Repeat the records below exactly, line for line.

Information supplied: Begin

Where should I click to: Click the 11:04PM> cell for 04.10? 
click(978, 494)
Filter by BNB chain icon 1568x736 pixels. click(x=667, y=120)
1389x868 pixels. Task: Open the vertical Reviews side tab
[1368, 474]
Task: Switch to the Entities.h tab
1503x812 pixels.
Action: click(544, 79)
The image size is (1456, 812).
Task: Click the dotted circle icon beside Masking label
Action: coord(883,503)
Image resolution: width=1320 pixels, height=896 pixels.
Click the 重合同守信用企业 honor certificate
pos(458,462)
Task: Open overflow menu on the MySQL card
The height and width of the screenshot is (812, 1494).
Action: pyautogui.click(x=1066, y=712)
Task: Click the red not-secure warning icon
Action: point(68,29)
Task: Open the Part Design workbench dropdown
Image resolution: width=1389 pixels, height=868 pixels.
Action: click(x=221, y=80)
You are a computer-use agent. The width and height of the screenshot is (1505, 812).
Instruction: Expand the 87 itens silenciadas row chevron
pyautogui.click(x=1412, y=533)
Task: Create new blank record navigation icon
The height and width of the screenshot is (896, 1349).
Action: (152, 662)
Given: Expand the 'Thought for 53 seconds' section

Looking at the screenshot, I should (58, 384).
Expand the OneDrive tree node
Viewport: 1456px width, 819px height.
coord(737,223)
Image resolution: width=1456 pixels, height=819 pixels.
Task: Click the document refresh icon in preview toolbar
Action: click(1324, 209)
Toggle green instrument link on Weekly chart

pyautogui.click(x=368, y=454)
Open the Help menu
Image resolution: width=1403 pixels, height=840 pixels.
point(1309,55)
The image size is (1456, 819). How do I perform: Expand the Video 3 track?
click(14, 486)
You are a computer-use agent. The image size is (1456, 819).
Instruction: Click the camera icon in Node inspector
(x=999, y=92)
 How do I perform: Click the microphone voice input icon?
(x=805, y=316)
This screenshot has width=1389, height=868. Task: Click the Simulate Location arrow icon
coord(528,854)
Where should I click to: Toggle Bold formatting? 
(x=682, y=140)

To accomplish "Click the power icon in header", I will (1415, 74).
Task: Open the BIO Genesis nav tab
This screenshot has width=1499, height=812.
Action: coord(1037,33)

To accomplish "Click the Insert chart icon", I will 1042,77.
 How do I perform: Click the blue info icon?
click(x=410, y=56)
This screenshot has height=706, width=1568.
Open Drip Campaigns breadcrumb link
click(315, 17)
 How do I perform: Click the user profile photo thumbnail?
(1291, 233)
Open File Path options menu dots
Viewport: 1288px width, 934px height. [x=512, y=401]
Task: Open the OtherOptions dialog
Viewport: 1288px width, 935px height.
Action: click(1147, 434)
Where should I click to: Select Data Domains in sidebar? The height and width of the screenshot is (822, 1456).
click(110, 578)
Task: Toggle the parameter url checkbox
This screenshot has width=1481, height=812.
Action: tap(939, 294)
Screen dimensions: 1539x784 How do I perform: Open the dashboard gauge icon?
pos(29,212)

Information supplied: End

- _Response area_
Where should I click to: Click the 11:04PM> cell for 04.10? 
click(978, 494)
Filter by BNB chain icon 1568x736 pixels. click(x=667, y=120)
1389x868 pixels. Task: Open the vertical Reviews side tab
[1368, 474]
Task: Switch to the Entities.h tab
1503x812 pixels.
Action: click(544, 79)
The image size is (1456, 812).
Task: Click the dotted circle icon beside Masking label
Action: coord(883,503)
Image resolution: width=1320 pixels, height=896 pixels.
Click the 重合同守信用企业 honor certificate
pos(458,462)
Task: Open overflow menu on the MySQL card
The height and width of the screenshot is (812, 1494).
Action: pyautogui.click(x=1066, y=712)
Task: Click the red not-secure warning icon
Action: point(68,29)
Task: Open the Part Design workbench dropdown
Image resolution: width=1389 pixels, height=868 pixels.
Action: click(x=221, y=80)
You are a computer-use agent. The width and height of the screenshot is (1505, 812).
Instruction: Expand the 87 itens silenciadas row chevron
pyautogui.click(x=1412, y=533)
Task: Create new blank record navigation icon
The height and width of the screenshot is (896, 1349).
Action: (152, 662)
Given: Expand the 'Thought for 53 seconds' section

Looking at the screenshot, I should (58, 384).
Expand the OneDrive tree node
Viewport: 1456px width, 819px height.
coord(737,223)
Image resolution: width=1456 pixels, height=819 pixels.
Task: Click the document refresh icon in preview toolbar
Action: click(1324, 209)
Toggle green instrument link on Weekly chart

pyautogui.click(x=368, y=454)
Open the Help menu
Image resolution: width=1403 pixels, height=840 pixels.
point(1309,55)
The image size is (1456, 819). How do I perform: Expand the Video 3 track?
click(14, 486)
You are a computer-use agent. The image size is (1456, 819).
Instruction: Click the camera icon in Node inspector
(x=999, y=92)
 How do I perform: Click the microphone voice input icon?
(x=805, y=316)
This screenshot has width=1389, height=868. Task: Click the Simulate Location arrow icon
coord(528,854)
Where should I click to: Toggle Bold formatting? 
(x=682, y=140)

To accomplish "Click the power icon in header", I will (1415, 74).
Task: Open the BIO Genesis nav tab
This screenshot has width=1499, height=812.
Action: coord(1037,33)

To accomplish "Click the Insert chart icon", I will 1042,77.
 How do I perform: Click the blue info icon?
click(x=410, y=56)
This screenshot has height=706, width=1568.
Open Drip Campaigns breadcrumb link
click(315, 17)
 How do I perform: Click the user profile photo thumbnail?
(1291, 233)
Open File Path options menu dots
Viewport: 1288px width, 934px height. [x=512, y=401]
Task: Open the OtherOptions dialog
Viewport: 1288px width, 935px height.
Action: click(1147, 434)
Where should I click to: Select Data Domains in sidebar? The height and width of the screenshot is (822, 1456).
click(110, 578)
Task: Toggle the parameter url checkbox
This screenshot has width=1481, height=812.
Action: tap(939, 294)
Screen dimensions: 1539x784 How do I perform: Open the dashboard gauge icon?
pos(29,212)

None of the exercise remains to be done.